- **SOURCE DATA**
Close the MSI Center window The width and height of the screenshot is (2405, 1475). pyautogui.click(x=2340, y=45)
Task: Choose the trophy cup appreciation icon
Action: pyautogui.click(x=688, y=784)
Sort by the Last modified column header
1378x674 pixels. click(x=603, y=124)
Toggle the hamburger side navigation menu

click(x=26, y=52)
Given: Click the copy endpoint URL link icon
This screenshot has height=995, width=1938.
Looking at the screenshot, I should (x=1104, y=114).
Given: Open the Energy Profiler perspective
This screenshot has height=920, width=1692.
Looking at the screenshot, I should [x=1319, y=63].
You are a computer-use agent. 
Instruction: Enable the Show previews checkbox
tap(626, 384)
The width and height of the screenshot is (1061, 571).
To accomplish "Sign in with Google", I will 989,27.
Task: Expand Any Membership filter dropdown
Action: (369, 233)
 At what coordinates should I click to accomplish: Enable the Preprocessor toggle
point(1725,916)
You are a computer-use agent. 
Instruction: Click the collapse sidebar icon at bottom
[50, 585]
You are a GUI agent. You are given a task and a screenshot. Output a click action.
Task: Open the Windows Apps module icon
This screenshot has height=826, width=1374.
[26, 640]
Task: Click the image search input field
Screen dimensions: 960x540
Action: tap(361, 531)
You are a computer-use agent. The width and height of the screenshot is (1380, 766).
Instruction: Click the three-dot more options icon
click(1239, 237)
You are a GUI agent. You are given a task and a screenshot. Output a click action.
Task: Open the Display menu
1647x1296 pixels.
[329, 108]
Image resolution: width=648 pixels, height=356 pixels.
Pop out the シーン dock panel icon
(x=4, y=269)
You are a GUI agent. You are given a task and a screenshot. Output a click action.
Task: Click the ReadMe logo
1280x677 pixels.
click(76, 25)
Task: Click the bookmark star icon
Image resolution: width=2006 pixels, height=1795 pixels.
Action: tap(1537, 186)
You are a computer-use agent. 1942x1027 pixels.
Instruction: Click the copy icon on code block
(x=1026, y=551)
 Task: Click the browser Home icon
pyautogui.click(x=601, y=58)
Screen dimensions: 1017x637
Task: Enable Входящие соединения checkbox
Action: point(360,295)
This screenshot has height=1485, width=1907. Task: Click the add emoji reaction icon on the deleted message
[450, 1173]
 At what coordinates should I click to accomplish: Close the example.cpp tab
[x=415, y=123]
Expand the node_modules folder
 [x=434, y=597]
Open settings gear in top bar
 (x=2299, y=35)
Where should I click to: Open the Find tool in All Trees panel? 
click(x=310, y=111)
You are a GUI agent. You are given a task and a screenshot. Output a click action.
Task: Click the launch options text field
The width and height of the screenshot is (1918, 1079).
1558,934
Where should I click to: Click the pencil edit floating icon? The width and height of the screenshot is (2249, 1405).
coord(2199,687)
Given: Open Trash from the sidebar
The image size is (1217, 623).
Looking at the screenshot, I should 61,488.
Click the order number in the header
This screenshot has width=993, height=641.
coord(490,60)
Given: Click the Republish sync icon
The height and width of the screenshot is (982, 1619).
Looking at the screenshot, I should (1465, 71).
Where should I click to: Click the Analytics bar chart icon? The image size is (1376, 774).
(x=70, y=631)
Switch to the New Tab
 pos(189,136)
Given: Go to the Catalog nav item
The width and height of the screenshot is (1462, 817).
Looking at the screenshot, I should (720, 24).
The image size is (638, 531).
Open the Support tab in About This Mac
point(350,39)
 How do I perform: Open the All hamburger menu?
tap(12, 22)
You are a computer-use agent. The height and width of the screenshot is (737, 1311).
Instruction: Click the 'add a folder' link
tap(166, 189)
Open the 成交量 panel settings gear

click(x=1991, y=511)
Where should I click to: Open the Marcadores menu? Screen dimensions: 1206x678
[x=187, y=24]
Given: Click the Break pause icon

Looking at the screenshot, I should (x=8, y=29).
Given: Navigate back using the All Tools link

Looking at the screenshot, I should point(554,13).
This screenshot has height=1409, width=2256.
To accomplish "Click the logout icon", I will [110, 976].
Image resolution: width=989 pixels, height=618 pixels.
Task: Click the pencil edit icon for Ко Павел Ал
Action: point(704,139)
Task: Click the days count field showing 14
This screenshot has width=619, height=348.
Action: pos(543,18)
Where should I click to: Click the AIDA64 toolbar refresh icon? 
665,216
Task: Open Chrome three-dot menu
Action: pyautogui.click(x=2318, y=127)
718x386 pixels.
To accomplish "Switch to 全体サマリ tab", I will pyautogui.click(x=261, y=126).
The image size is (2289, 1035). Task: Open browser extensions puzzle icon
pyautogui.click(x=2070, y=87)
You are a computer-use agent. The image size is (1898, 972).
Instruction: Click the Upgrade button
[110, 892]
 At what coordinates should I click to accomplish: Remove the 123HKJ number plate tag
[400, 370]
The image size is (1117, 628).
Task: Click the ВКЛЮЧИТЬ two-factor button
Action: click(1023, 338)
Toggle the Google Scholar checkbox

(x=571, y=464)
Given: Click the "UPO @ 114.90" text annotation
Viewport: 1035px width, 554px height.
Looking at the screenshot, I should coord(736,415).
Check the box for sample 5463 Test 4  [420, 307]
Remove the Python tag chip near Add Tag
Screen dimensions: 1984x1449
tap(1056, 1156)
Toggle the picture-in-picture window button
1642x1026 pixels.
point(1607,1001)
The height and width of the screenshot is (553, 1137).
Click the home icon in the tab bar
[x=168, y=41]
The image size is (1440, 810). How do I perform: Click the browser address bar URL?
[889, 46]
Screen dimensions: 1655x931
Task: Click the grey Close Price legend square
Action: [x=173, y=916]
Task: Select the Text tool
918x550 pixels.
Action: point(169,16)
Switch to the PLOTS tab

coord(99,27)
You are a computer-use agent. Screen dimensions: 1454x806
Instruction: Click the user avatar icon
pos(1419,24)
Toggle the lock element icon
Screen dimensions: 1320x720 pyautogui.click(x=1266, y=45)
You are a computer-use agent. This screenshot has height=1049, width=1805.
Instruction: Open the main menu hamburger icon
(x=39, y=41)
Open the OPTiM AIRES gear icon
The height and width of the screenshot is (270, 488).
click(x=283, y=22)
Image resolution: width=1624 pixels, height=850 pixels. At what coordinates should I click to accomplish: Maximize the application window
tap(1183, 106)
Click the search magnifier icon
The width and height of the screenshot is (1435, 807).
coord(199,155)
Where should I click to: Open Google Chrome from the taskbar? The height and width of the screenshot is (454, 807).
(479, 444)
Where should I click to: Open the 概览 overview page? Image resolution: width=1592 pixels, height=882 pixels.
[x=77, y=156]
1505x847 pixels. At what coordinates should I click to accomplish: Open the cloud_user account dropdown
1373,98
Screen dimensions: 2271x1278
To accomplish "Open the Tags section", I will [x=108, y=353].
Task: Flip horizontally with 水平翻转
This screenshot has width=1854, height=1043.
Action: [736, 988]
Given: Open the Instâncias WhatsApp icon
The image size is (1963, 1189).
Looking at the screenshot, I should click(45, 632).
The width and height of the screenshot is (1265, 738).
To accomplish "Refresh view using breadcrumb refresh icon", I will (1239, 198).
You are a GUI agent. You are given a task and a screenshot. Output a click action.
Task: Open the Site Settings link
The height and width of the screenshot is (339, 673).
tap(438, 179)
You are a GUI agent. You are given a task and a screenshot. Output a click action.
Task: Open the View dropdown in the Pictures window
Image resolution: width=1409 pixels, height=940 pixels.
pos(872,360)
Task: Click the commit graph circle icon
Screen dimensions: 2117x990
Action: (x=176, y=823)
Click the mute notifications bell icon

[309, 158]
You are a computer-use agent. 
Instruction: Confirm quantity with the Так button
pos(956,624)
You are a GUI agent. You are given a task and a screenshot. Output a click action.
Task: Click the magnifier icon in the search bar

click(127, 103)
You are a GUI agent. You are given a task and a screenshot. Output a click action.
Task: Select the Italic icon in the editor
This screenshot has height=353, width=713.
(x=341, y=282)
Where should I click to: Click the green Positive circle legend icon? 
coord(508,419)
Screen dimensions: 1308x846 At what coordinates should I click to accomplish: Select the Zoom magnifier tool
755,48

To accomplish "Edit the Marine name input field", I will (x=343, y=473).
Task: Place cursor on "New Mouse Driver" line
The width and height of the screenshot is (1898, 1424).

- **TASK OBJECTIVE**
Take the listing above from its first line through the line containing "You are a computer-use agent. 1942x1027", and transcribe that stretch exactly, with no other lines.

- **WRITTEN REPLY**
Close the MSI Center window The width and height of the screenshot is (2405, 1475). pyautogui.click(x=2340, y=45)
Task: Choose the trophy cup appreciation icon
Action: pyautogui.click(x=688, y=784)
Sort by the Last modified column header
1378x674 pixels. click(x=603, y=124)
Toggle the hamburger side navigation menu

click(x=26, y=52)
Given: Click the copy endpoint URL link icon
This screenshot has height=995, width=1938.
Looking at the screenshot, I should (x=1104, y=114).
Given: Open the Energy Profiler perspective
This screenshot has height=920, width=1692.
Looking at the screenshot, I should [x=1319, y=63].
You are a computer-use agent. 
Instruction: Enable the Show previews checkbox
tap(626, 384)
The width and height of the screenshot is (1061, 571).
To accomplish "Sign in with Google", I will 989,27.
Task: Expand Any Membership filter dropdown
Action: (369, 233)
 At what coordinates should I click to accomplish: Enable the Preprocessor toggle
point(1725,916)
You are a computer-use agent. 
Instruction: Click the collapse sidebar icon at bottom
[50, 585]
You are a GUI agent. You are given a task and a screenshot. Output a click action.
Task: Open the Windows Apps module icon
This screenshot has height=826, width=1374.
[26, 640]
Task: Click the image search input field
Screen dimensions: 960x540
Action: tap(361, 531)
You are a computer-use agent. The width and height of the screenshot is (1380, 766).
Instruction: Click the three-dot more options icon
click(1239, 237)
You are a GUI agent. You are given a task and a screenshot. Output a click action.
Task: Open the Display menu
1647x1296 pixels.
[329, 108]
Image resolution: width=648 pixels, height=356 pixels.
Pop out the シーン dock panel icon
(x=4, y=269)
You are a GUI agent. You are given a task and a screenshot. Output a click action.
Task: Click the ReadMe logo
1280x677 pixels.
click(76, 25)
Task: Click the bookmark star icon
Image resolution: width=2006 pixels, height=1795 pixels.
Action: tap(1537, 186)
You are a computer-use agent. 1942x1027 pixels.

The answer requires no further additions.